For Terry Rodgers, photography is of essential value. “I’ve taken thousands of pictures and I’ll take thousands more, to try to discover the expressions and gestures that, I believe, reveal rapports between the internal and external confusion of the world in which we live.” These models are for the most part anonymous persons, just crossed on the street, whom the artist invites to come pose in his studio. He then assembles these different scenes in vast compositions, renewing in this way the technique of the Old Masters. As for his choice of using very large canvasses, he evokes the beginnings of Realism, like when Courbet created an uproar by representing an anonymous burial in a format up-to-then reserved for scenes heroic, mythological, or religious. But if the paintings are founded on a meticulous technique, the images attempt, on the contrary, to capture the energy of the moment in just a few brushstrokes. The poses are never chosen accidentally, and reflect what the artist describes as conventions used to characterize individuals and social types.

[Extracted records]
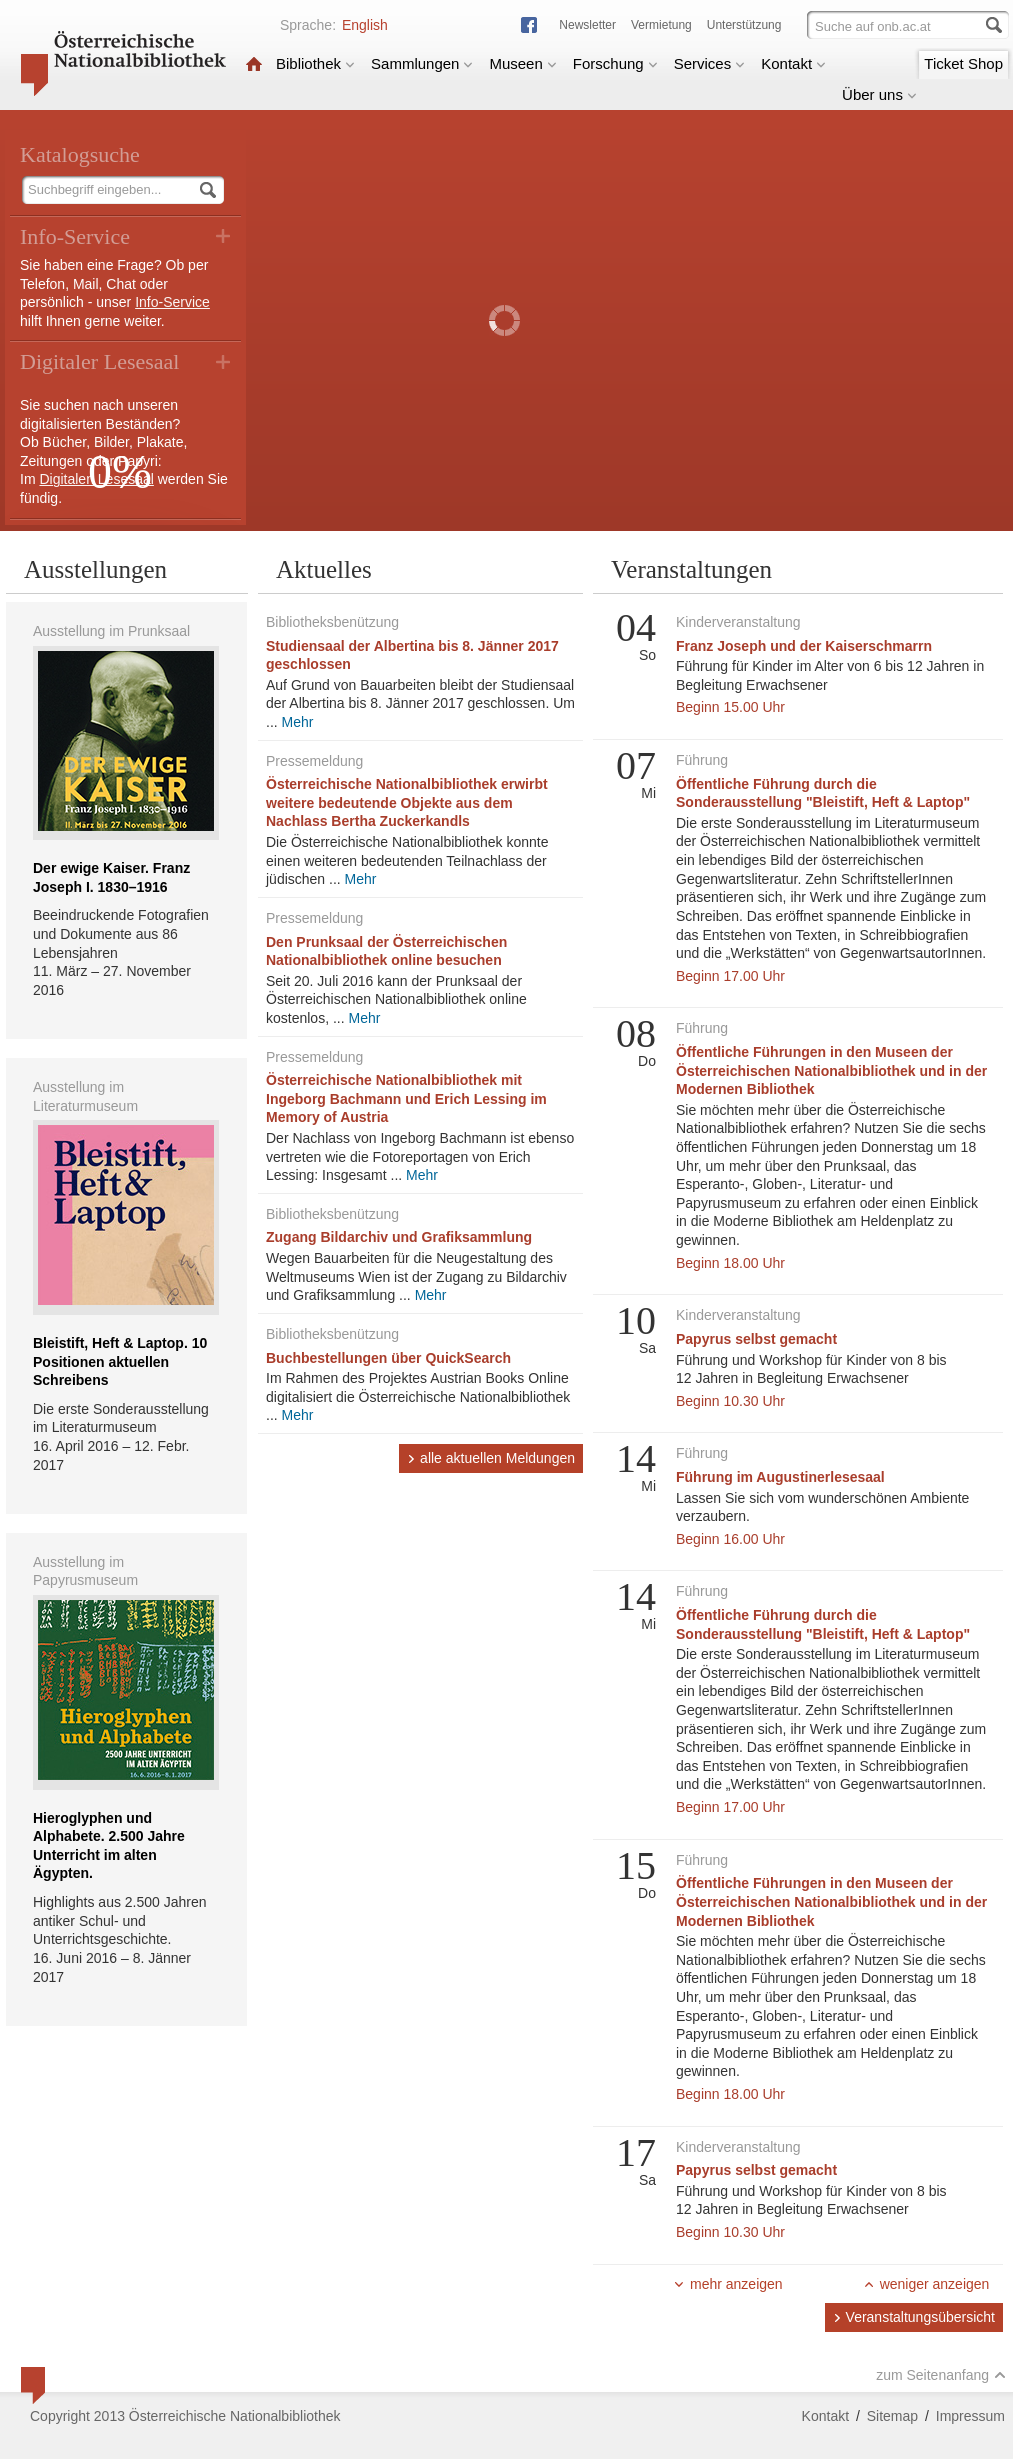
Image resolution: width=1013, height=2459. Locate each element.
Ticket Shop (963, 63)
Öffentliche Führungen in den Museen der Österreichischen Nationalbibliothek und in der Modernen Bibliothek (831, 1070)
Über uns (879, 94)
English (365, 25)
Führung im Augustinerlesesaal (780, 1477)
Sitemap (892, 2416)
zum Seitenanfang (941, 2375)
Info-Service (172, 302)
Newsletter (587, 25)
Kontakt (793, 63)
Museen (522, 63)
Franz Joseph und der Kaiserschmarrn (804, 646)
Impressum (970, 2416)
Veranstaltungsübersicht (914, 2317)
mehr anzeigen (728, 2284)
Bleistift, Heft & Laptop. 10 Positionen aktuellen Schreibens (120, 1361)
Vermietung (661, 25)
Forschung (615, 63)
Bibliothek (315, 63)
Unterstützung (744, 25)
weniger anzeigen (926, 2284)
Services (710, 63)
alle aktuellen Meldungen (491, 1458)
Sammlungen (422, 63)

WHAT TO DO:
[a] Summarize the passage on Terry Rodgers in two sentences.
[b] According to the passage on Terry Rodgers, what kinds of scenes were large formats reserved for before Courbet? List all of them.
[c] Extend the passage on Terry Rodgers, starting after its final sentence.

EXERCISE ANSWERS:
[a] Terry Rodgers takes thousands of photographs of models, mostly anonymous people he meets on the street and invites to his studio, and assembles the scenes into vast compositions that renew the technique of the Old Masters. His very large canvases recall the beginnings of Realism and Courbet, and though the paintings rest on meticulous technique, they try to capture the energy of the moment in a few brushstrokes, with poses reflecting conventions used to characterize individuals and social types.

[b]
- Heroic
- Mythological
- Religious

[c]
The confrontation between paintings and black-and-white photographs, allows Terry Rodgers to make explicit that which underlies his artistic aims. In these scenes, stereotypified beauty sometimes makes way for the most disturbing ugliness, with individuals masked and deformed. “Certain figures in these images correspond to Western canons of beauty, while others defy it. You can perceive, through these images, that the soul does not reside in the outer physical envelope.” Video also plays a central role in the elaboration of paintings, and quotes a media that has become the ultimate synonym for confusion between fiction and reality, ever more so since the invention of ‘reality’ television. The exhibition also presents illuminated caissons, melding diverse ways of representing the real; like the world that surrounds us, and that we erroneously perceive as a uniform whole, is rather composed of a multitude of fragments. “We tend to forget that everything we see, or hear, is ‘invented’. Our experience of life is like a multidimensional game whose pieces are in constant motion.” This game with the real, and with the social codes that govern our existence, are at play throughout Terry Rodgers’ entire oeuvre.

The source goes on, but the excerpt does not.